Der ursprüngliche Schwellenwert für die Jahresproduktion lag bei 20 GWh/a. Aus meiner früheren Tätigkeit als VR-Präsident der st.gallisch-appenzellischen Kraftwerke (SAK) wusste ich, dass wir mit diesem Eckwert das Solarkraftwerk Walensee nicht reaktivieren können. Mein Antrag, diesen Wert auf 10 GWh/a zu senken, hat der Ständerat angenommen. Dadurch hat nun auch das Projekt am Walensee eine Realisierungschance.
Wieso ist das ein wichtiges Projekt für den Kanton St. Gallen?
Wir müssen kurzfristig die Winterstromlücke schliessen. Darum haben wir mit der Solarinitiative die umweltrechtlichen Auflagen befristet gelockert. In diesem Zeitfenster soll nach meiner Überzeugung auch der Kanton St.Gallen die Chance nutzen, eine solche Grossanlage zu realisieren. Denn das Problem der Energiekrise ist immer noch sehr akut. Im worst case können zwei Faktoren zusammen kommen: einerseits zu wenig gut gefüllte Stauseen und anderseits ein strenger Winter, der den Strombedarf von Frankreich deutlich ansteigen lässt. In diesem Zusammenhang muss man wissen, dass Frankreich aufgrund der deutschen AKW-Abschaltung deutlich mehr AKW-Strom nach Deutschland liefert. Schliesslich haben wir ab 2025 auch noch die neue EU-Regulierung zu verdauen, welche Vorhalteleistungen von ihren Energieunternehmen verlangt.

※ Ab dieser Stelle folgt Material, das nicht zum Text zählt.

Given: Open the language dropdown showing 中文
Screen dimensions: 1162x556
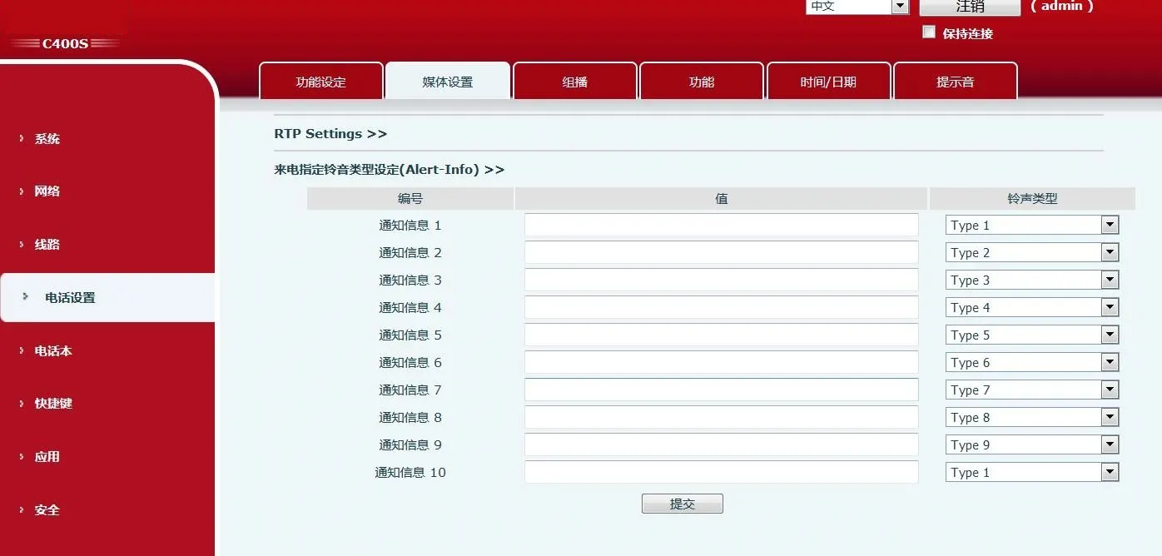Looking at the screenshot, I should [857, 7].
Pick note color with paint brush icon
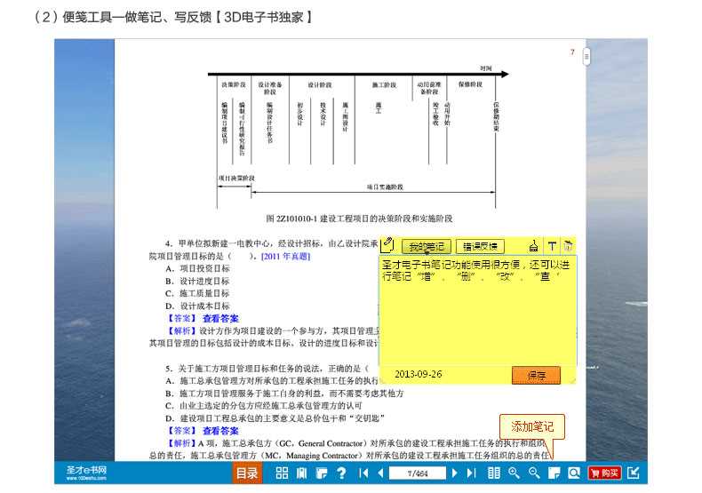 [534, 247]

Die Idee stösst bei Landschaftsschützern auf Widerstand. Können Sie diese Bedenken nicht nachvollziehen?
Natürlich kann ich das nachvollziehen. Aber so kommen wir nicht weiter – wir müssen dringend die Winterstromlücke schliessen. Wenn unsere Vorfahren so gedacht hätten, würde keine einzige Staumauer in einem Bergtal stehen. Denn ein unberührtes Tal ist definitiv schöner als eines mit einer Staumauer. Kein Kilowatt Wasserkraft würde produziert! Und heute sind doch auch die Landschaftsschützer stolz auf unsere Wasserkraft. Ich verstehe die Welt nicht mehr, wenn wir mitten in einer grossen Energiekrise nicht einmal in einem still gelegten Steinbruch ein Solarkraftwerk erstellen können.
Sie sind ernüchtert?
Ja, definitiv. Wir haben ein massives Problem. Das Tempo des Zubaus erneuerbarer Energien reicht bei weitem nicht aus, um unsern Strombedarf zu decken. Dieser steigt an, weil die fossilen Träger aus unserem Energiemix verschwinden sollen. Insbesondere brauchen wir sogenannte Bandenergie, um auch im Winter die Versorgungssicherheit zu gewährleisten. Viele sinnvolle Projekte im Bereich Wasserkraft, Solarenergie und Windenergie werden seit Jahren vehement bekämpft, sehr oft auch von grünen Kreisen.
Allerdings ist das Thema im Sorgenbarometer der Bevölkerung etwas abgerutscht. Was sagen Sie dazu?
Tatsächlich sind die Aussichten auf den nächsten Winter dank gut gefüllter Stauseen relativ günstig. Aber die Situation ist wie erwähnt äusserst fragil. Mit dem Prinzip Hoffnung können wir die Energieversorgungssicherheit nicht gewährleisten. Ohne Strom geht gar nichts. Die Energie hält Wirtschaft und Gesellschaft am Laufen.
Was passiert, wenn die AKW in der Schweiz abgestellt werden?
Ich sehe im Moment nicht, wie wir mit diesem langsamen Zubau bei den erneuerbaren Energien die wichtigsten Trends der kommenden Jahre auffangen können. Der Ausstieg aus der Kernkraft bedeutet einen Wegfall von 14 Terawatt, die Dekarbonisierung bis 2050 nochmals 24 Terawatt. Und dann sollten wir unsere Importabhängigkeit um etwa 5 Terawatt reduzieren. Gleichzeitig bedeutet die Neukonzessionierung der Wasserkraftanlagen wegen der Gewässerschutzvorschriften nochmals ein Wegfall von 2 Terawatt. Bei dieser Faktenlage geht es einfach nicht, dass man weiterhin mit ideologischen Scheuklappen diese Diskussion führt.